The National Recovery Plan drawn up by Fianna Fail party Taoiseach (prime minister) Brian Cowen amounts to the harshest attack on the living standards of the working people in the Irish state’s history. Backed by the Green Party, Cowen’s coalition partner, the plan includes the loss of an estimated 25,000 public sector jobs, vastly increased taxes and student fees as well as further cuts in welfare spending, public sector pay and a vindictive €1-per-hour reduction in the minimum wage. The budget was approved by the Dail (parliament) in early December 2010.

Nonetheless, Dublin’s ruthless budget did little to calm financial markets, and the massive sell-off of government debt continues, driving the government’s borrowing costs sky-high. Ireland’s crisis comes barely six months after the whopping €110 billion EU bailout of Greece; today, heavily indebted Portugal and Spain are already caught up in the panic hitting European financial markets, with countries such as Belgium also at high risk. Ireland’s bailout funds will serve to bolster its biggest creditors, which are primarily British banks. These include the Royal Bank of Scotland and Lloyds, both of which have already been bailed out by the British taxpayer and together stand exposed to some £80 billion of Ireland’s debts.

German and French banks are also exposed in Ireland. But the real concern is Spain, whose economy (not to mention deficit) is considerably larger than that of Greece, Ireland and Portugal combined and may be simply too big for the EU to rescue. If the crisis extends beyond Ireland, it will call into question the continued existence of the single European currency.

Salvaging Europe’s banks is the primary aim of the imperialist bailouts of Ireland, Greece and any other country under consideration. In Ireland, Britain and Europe as a whole, each government is determined to make the working masses pay for a crisis that is caused by the capitalist system itself. The austerity measures that governments are trying to ram through, including slashing the wages of public sector workers, gutting pensions and ramping up taxes, hit hardest at the poorest in society. In Ireland and elsewhere this includes immigrant workers.

For class struggle against capitalist austerity!

The only way to fight these attacks is through hard class struggle. The Greek working class has already waged several one-day strikes this year against austerity. The French trade unions repeatedly brought the country to a halt — including blockading the oil refineries — during September and October 2010 in opposition to legislation to raise the pension age. And the Spanish and Portuguese trade unions have staged one-day general strikes against austerity measures. However, the effectiveness of the workers’ struggles has been hampered by the political bankruptcy of the workers’ reformist leadership, who accept the inevitability of capitalist austerity while seeking to soften the blows.

What’s needed is the forging of a revolutionary leadership of the working class based on the understanding that there are no common interests between the proletariat and the capitalist bloodsuckers: workers must fight for what we need, not for what the bosses say they can afford. To the capitalist rulers who brought Ireland to the brink of bankruptcy, workers must say: To hell with the savage National Recovery Plan! But to unleash the social power of the organised working class and to forge a class-struggle leadership in the trade unions requires a political struggle against the reformist trade union bureaucracy and Labour Party leaders who are committed to defending the interests of Irish capitalism.
•••
SET EXERCISE 1
In the article on Ireland's austerity budget, rewrite the passage starting at "German and French" and ending at "single European currency.", substituting "euro" for "single European currency".
SET EXERCISE 2
Answer these questions using the article on Ireland's austerity budget:
(a) About how many public sector jobs does the plan cut?
(b) Which two British banks are named as Ireland's creditors?
(c) In which months did the French trade unions bring the country to a halt?
SET EXERCISE 3
Continue the article on Ireland's austerity budget from its final sentence.

SUPPLIED INFORMATION
•••
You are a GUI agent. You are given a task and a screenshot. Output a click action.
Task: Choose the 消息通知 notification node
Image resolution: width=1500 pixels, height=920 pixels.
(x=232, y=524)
•••
RESULT 1
German and French banks are also exposed in Ireland. But the real concern is Spain, whose economy (not to mention deficit) is considerably larger than that of Greece, Ireland and Portugal combined and may be simply too big for the EU to rescue. If the crisis extends beyond Ireland, it will call into question the continued existence of the euro.

RESULT 2
(a) An estimated 25,000.
(b) The Royal Bank of Scotland and Lloyds.
(c) September and October 2010.

RESULT 3
The servility of the trade union bureaucrats was shown earlier this year when the leaders of Ireland’s main unions signed a deal with the government known as the Croke Park agreement, which effectively renounced class struggle against a previously announced round of budget cuts until 2014. One of the signatories, Jack O’Connor, leader of the Services Industrial Professional Technical Union, said there was no alternative. “Let’s assume we could win an industrial battle for a better deal — we’d still have to deal with the deficit”, he told the Financial Times (23 May 2010). The Croke Park agreement was the culmination of years of treacherous “partnership” agreements that kept workers’ wages low during the boom years in order to support the “Celtic Tiger” economy. There is no partnership between capital and labour, whose class interests are irreconcilably counterposed!

At a mass protest in Dublin called by the Irish Congress of Trade Unions (ICTU) on 27 November 2010, O’Connor was booed by demonstrators chanting “Sellout!” The ICTU slogan for the demonstration was: “There is a better, fairer way”…to solve the capitalist crisis. One of the country’s largest trade unions, the Technical Engineering and Electrical Union, is calling for a campaign of civil disobedience “if the government does not hold a general election”. Tailing Labour and the trade union leaders, reformist left groups are also angling for a general election. The Socialist Party’s Member of the European Parliament, Joe Higgins, announced that his party will team up with remains of the Socialist Workers Party (SWP) to form the United Left Alliance (ULA). Higgins is joined by Richard Boyd-Barrett, a local councillor elected on the SWP-led “People Before Profit Alliance” ticket.

Lest anyone think the ULA represents a challenge to the Irish capitalist order, Boyd-Barrett assured the Irish Times (26 November 2010) that the alliance will be based on “simple principles of solidarity and people power” and was not “talking about extremism”. The SWP is so mired in the ideology of the “death of communism” that even the cravenly reformist Socialist Party complains that the SWP argued that “socialist policies would put people off from voting for candidates or from getting involved in a left alliance” (socialistparty.net, 11 November 2010).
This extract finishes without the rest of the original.